Pendant que j’y pense/Avril 2019

Catherine Portevin publié le 2 min

Avez-vous déjà essayé de rompre une miche de pain ? On croit le geste plus doux qu’avec le tranchant d’une lame et pourtant, quel saccage ! Surtout si la miche est fraîche et la mie moelleuse, vous en avez plein les mains, des miettes partout, des morceaux inégaux, imprésentables en tranches.
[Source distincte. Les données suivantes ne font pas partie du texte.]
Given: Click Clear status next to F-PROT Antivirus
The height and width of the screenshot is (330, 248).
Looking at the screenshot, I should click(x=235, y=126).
Même déchirement si vous tentez de couper un tissu sans ciseaux ou une ficelle avec les dents. « La rupture propre est sans doute impossible », elle affecte toujours les deux parts rompues, suggère la philosophe Claire Marin en entamant sa réflexion sur ces écorchures, fractures, arrachements et fêlures dont sont tissées nos vies… et peut-être nous-mêmes : ruptures amoureuses, bien sûr, mais aussi maladies, deuils, exils (elle ne fait qu’évoquer les ruptures du travail maquillées en flexibilité, la rupture écologique ou politique). Rupture(s) (Éd. de L’Observatoire, 204 p., 16€) a ceci de remarquable qu’il allie le souple du roseau et le raide du chêne, l’empathie et l’inespoir, une plume raisonnable et une sourde révolte. Lorsque les temps sont à la pensée positive, Claire Marin entend résister « par entêtement ou conviction » à l’optimisme et aux versions rédemptrices des coups durs, « nouvelles vies » et recommencements. Non, insiste-t-elle doucement : « La rupture n’est parfois qu’un gâchis […], l’échec est souvent un pur raté, la plupart ne nous apprennent rien. » Nous voilà prévenus ! Et pourtant, nulle complaisance à la douleur dans cet essai. Il progresse avec précaution et nuance, interrogeant la « force plastique » que Nietzsche louait avec éclat et qui nous permet de « donner une nouvelle configuration à des formes brisées ». Dans son parcours, parmi les tessons de nos moi rapiécés, la subtilité modeste de Rupture(s) a quelque chose… de consolant.